Natural refrigeration technology is gaining traction with end users, according to speakers at the Atmosphere Conference in March, held in Brussels, but, despite technological successes, there are still challenges to overcome in the form of regulatory obstacles and skill shortages.

Supermarket Transcritical CO2

Supermarket end users reported a key development with the first successful year’s operation of transcritical CO? refrigeration systems in warmer climates. Ambient temperatures above 20°C, previously considered unfeasible for transcritical CO2, now appear to be not only achievable but cost-effective, thanks to recently developed parallel compression and ejector technology.

European retailer Carrefour is spearheading the drive with trial stores in Spain. Asset manager Jean-Michel Fleury reported the trial store in Valencia, which has now been running a transcritical system for 15 months, is showing an astounding return on investment of 1.2 years.

The store, which utilizes a range of energy saving technologies to augment the transcritical system, has posted exceptional operational energy savings. Even without the extra elements, such as glass doors and LED lighting, the net refrigeration system savings registered at 13 percent, Fleury reported.

Arguably more impressive than the energy saving is the proposed cost saving: Carrefour estimates that Alzira will save €792,000 ($854,884) over a 10-year period, despite an increased capital expenditure for the equipment of €94,000 ($101,416).

Its Alzira store uses so-called parallel compression technology that overcomes the inefficiencies associated with carbon dioxide in warmer ambient temperatures.

But, Fleury said another trial store in the region, at Castellon, which uses proprietary Ejector technology as well as parallel compression, is expected to provide energy savings in excess of the Alzira stores.

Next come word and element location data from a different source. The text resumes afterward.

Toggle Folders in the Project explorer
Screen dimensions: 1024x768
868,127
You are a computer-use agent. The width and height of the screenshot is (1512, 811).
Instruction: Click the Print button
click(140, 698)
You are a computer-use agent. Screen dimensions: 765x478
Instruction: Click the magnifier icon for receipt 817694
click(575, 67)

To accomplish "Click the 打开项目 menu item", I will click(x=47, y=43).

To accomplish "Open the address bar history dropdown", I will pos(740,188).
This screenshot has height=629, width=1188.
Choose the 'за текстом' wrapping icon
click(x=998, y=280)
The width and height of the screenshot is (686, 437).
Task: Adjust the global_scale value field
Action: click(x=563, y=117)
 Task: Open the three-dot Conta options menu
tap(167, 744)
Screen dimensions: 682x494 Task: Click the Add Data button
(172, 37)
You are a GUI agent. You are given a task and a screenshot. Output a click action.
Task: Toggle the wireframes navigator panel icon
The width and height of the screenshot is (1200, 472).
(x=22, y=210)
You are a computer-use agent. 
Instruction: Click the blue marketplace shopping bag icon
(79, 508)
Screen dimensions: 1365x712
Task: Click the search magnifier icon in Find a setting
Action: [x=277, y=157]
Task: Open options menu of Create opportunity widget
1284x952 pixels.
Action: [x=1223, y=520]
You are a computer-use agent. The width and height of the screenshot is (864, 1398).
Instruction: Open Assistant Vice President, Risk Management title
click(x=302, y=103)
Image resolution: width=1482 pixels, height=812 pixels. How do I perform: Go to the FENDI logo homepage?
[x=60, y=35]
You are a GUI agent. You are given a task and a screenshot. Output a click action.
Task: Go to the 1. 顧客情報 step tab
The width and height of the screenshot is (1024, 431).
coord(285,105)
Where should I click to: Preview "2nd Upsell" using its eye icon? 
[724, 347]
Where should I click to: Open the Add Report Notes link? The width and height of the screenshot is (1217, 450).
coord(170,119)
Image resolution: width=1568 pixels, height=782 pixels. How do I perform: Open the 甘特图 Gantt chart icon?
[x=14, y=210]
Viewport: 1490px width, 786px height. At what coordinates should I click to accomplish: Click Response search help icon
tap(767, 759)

Gabriel Romero, technical director, Auchan, also reported successful operation of a transcritical booster system in the retailer’s Simply supermarket in Bilbao, Spain. Operating since last July in ambients of 19°-20°C, the system’s energy performance has exceeded expectations, he said.

However, Romero said the cost of components and the lack of skilled maintenance engineers remained serious obstacles to progress.

Fleury called on national associations, governments, and the supply chain to encourage appropriate training of the installers, and he urged suppliers and installers to invest the time and technology into improving the installations for warmer climates.

Michel de Rooij, manager, store technology, Ahold group, added that the next challenges for his group were to find the appropriate natural refrigerant solution for small store footprints and for a/c systems.

There was more encouraging news from the Belgian market, where Georgios Patkos, director, technical department, the Delhaize group, reported the price gap was narrowing between natural components and the norm. The cost of installing a CO2 transcritical booster system is now just 4 percent higher than an efficient hydrofluorocarbon (HFC) system running R-407F, he said.

The supermarkets were of a consensus that finding a standard natural solution for the HVAC system was more of a challenge. Regulations limiting charge size and use of flammables in buildings are restricting use of HCs in some countries, and there have been calls for the European Commission (EC) to make more concessions to HCs in its regulatory framework.

Supermarket managers agreed that harnessing waste refrigeration heat and using absorption or adsorption chillers was one way of providing HVAC from the transcritical systems.

The scale of the task facing those who have to comply with the F-Gas regulations in Europe was demonstrated by Olaf Schulze, director, energy management of German retail chain, Metro. Schulze outlined a 10-year program of 483 European store upgrades as part of its F-Gas exit plan — a program that will cost more than €1 billion. But, as an indication of how CO2 technology is being exported around the world, he reported that among the upgrades planned this year are installations in Metro stores in China and Russia.